# Learning Machine Learning

These are notes made following the Udacity course, an intro to ML.

## Lesson 2: Naive Bayes

This is a supervised classification algorithm. The idea is based on figuring out, which source something came from based on the probabilities that thing does stuff.

Think of text analysis, two people who send emails with certain word probabilities. Given an email with certain words, you can figure out the probability of it coming from each one. It's naive because it ignores word order.

One particular feature of Naive Bayes is that it’s a good algorithm for working with text classification. When dealing with text, it’s very common to treat each unique word as a feature, and since the typical person’s vocabulary is many thousands of words, this makes for a large number of features. The relative simplicity of the algorithm and the independent features assumption of Naive Bayes make it a strong performer for classifying texts.

In [8]:
import numpy as np

# These numbers are random, so this isn't a very useful classifier
features_train=np.array([[1,1],[5,8],[7,0],[1,5],[4,5],[1,2],[7,7],[3,1],[0,5]])
labels_train=np.array([1,2,1,1,2,2,1,1,1])


# Import gaussian naive Bayes model
from sklearn.naive_bayes import GaussianNB

#Generate a classifier
clf=GaussianNB()
clf.fit(features_train, labels_train)

print(clf.predict([[2,3]]))


[1]


Below is the full code written at the end of lesson 1 (it won't run on it's own) 

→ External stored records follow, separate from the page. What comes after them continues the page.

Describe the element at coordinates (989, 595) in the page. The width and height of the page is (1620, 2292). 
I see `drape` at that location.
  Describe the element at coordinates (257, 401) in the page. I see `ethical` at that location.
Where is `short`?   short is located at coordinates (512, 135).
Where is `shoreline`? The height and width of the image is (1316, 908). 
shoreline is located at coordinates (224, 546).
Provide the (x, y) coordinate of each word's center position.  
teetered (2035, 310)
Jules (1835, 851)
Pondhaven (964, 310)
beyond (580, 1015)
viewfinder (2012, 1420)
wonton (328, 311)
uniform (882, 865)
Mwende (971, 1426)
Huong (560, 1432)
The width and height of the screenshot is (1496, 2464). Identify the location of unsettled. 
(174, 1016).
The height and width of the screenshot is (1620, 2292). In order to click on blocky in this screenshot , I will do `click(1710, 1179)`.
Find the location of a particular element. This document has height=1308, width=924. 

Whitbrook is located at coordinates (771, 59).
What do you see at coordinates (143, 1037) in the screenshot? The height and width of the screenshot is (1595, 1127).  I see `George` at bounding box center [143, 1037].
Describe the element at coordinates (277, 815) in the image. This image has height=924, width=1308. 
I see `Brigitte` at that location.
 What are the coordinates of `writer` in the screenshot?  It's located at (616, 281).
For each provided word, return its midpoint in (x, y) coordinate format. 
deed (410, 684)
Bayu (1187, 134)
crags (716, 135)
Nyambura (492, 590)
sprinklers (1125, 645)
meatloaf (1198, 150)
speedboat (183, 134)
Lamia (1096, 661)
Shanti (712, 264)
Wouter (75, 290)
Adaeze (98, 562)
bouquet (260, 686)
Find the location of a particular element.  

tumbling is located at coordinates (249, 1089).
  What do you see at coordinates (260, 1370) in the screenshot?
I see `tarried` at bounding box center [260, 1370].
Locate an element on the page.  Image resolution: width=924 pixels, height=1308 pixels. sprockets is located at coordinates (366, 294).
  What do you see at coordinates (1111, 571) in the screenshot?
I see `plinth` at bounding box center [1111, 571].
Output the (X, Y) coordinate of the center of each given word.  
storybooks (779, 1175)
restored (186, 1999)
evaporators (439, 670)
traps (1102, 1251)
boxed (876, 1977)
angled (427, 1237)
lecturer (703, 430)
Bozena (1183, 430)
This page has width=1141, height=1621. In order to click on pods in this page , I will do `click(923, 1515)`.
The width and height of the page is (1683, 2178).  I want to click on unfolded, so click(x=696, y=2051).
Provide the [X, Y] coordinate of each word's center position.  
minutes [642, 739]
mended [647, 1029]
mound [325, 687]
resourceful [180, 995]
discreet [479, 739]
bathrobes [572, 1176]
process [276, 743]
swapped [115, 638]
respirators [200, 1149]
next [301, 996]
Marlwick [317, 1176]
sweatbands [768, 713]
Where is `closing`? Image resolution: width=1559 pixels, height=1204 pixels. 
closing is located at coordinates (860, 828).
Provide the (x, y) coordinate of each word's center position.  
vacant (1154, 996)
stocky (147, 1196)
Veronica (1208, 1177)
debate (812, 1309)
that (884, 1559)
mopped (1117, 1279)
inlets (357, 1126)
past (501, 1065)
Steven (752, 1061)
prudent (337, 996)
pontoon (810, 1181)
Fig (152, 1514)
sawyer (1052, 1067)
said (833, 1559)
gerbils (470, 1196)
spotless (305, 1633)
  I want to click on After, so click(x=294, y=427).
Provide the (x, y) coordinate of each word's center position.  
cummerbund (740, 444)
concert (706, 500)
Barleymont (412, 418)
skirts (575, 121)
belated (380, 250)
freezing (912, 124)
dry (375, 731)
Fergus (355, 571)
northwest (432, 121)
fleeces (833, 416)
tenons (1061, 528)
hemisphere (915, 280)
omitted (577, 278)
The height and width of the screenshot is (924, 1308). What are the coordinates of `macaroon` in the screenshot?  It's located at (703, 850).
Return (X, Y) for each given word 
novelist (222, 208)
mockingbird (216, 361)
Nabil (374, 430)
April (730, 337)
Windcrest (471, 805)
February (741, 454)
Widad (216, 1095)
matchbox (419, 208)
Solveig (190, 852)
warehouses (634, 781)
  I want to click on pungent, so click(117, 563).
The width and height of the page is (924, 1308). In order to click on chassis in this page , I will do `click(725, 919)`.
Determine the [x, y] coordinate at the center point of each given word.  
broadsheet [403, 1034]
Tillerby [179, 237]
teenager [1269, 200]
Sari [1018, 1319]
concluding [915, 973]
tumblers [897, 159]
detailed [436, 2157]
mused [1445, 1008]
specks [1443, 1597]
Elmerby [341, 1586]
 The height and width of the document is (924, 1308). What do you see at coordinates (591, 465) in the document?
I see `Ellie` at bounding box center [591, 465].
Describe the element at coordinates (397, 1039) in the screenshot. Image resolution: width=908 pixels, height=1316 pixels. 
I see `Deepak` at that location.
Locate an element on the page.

The timing measurements show that the prediction is much faster than the training section, by like 30 times.

In [None]:
from sklearn.naive_bayes import GaussianNB

clf = GaussianNB()
t0 = time()
clf.fit(features_train, labels_train)
print ("training time:", round(time()-t0, 3), "s")


t1 = time()
pred = clf.predict(features_test)
print ("prediction time:", round(time()-t1, 3), "s")

from sklearn.metrics import accuracy_score

Accuracy = accuracy_score(labels_test, pred)

print(Accuracy)


## Lesson 3: Support Vector Machines (SVMs)

Another Classifier. Very popular and really good, quite new.

Broadly SVMs maximise the margin between the sets, but can tolerate some degree of outliers.
The important thing about how we use these is kernels. A Kernel takes a low dimensional system to a high dimensional system, which then allows the SVM to find a linear seperation.

They are cubic with data size, so are difficult to use on large datasets. They are also very prone to noise, and vulnerable to overfitting.

A few important parameters:
- Kernel
- Gamma
- C

Control of these parameters is important to avoid overfitting.

### C
Controls the tradeoff between having points correct and having a smooth boundary. A large value of C means more points will be correct (fewer points allowed to be outliers)

### Gamma
Defines the reach of each training boundary. Low values far, high values close reach.
A low value and high reach tends to smooth the decision boundary and effectively reduces the impact of the values close to the boundary relative to the many other points.






In [None]:
from sklearn.svm import SVC

clf = SVC(kernel='linear')

t0 = time()
clf.fit(features_train, labels_train)
print ("training time:", round(time()-t0, 3), "s")

t1 = time()
pred = clf.predict(features_test)
print ("prediction time:", round(time()-t1, 3), "s")

from sklearn.metrics import accuracy_score

Accuracy = accuracy_score(labels_test, pred)

print(Accuracy)